"a few misc planes on the chopping block in the future" sounds somewhat disingenuous: we are talking of a fleet of 477 Airbus A320s [1] (family, mostly A319s and A321s), nearly 50% of American Airlines entire fleet.
This includes 80 A321 NEO, and with a further order for 50 A321XLRs I strongly doubt these are on the chopping block. The A321 NEO is very hard to beat on transcon: AA needs the subtype, so it's here to stay. And Airbus knows it: the A321 NEO is expensive...
As for the older A319s, AA is currently looking for their replacements: it should be either A220, 737 MAX7 or maybe Embraer E2 195. If they go for the 737 MAX7 that will make it to 4 types, eventually: Airbus A321 and Boeing 737, 777 and 787. Otherwise 5 types.

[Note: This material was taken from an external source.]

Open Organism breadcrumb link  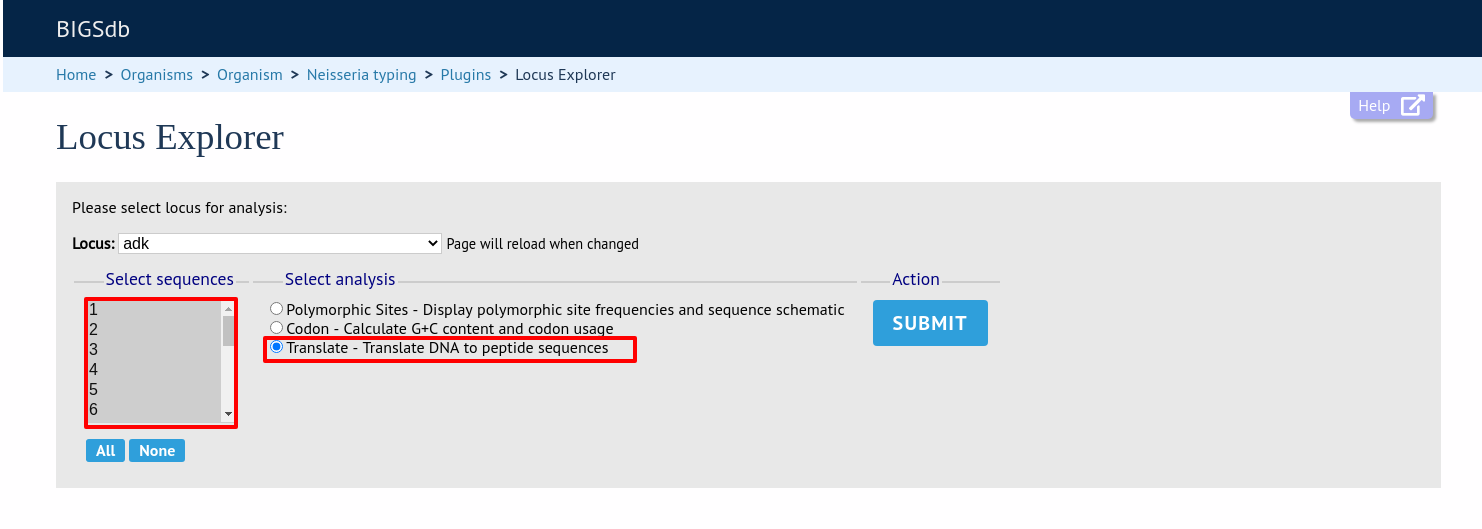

No. You wrote something that read as if AA is looking to replace all Airbus equipment. That was replied to with clarification that AA is looking to replace some of the older Airbus equipment but clearly not all of it. Now, your retort reads as a smarty pants chiding at someone else implying you didn’t actually know everything and smarting from it.
My retort was quoting you. Besides, I wrote "mostly" focuses... That doesn't mean "only" focuses. "As if" is only in your mind by a mistaken interpretation. Please reread my original post, this time slowly. Good grief.
This includes 80 A321 NEO, and with a further order for 50 A321XLRs I strongly doubt these are on the chopping block. The A321 NEO is very hard to beat on transcon: AA needs the subtype, so it's here to stay. And Airbus knows it: the A321 NEO is expensive...
As for the older A319s, AA is currently looking for their replacements: it should be either A220, 737 MAX7 or maybe Embraer E2 195. If they go for the 737 MAX7 that will make it to 4 types, eventually: Airbus A321 and Boeing 737, 777 and 787. Otherwise 5 types.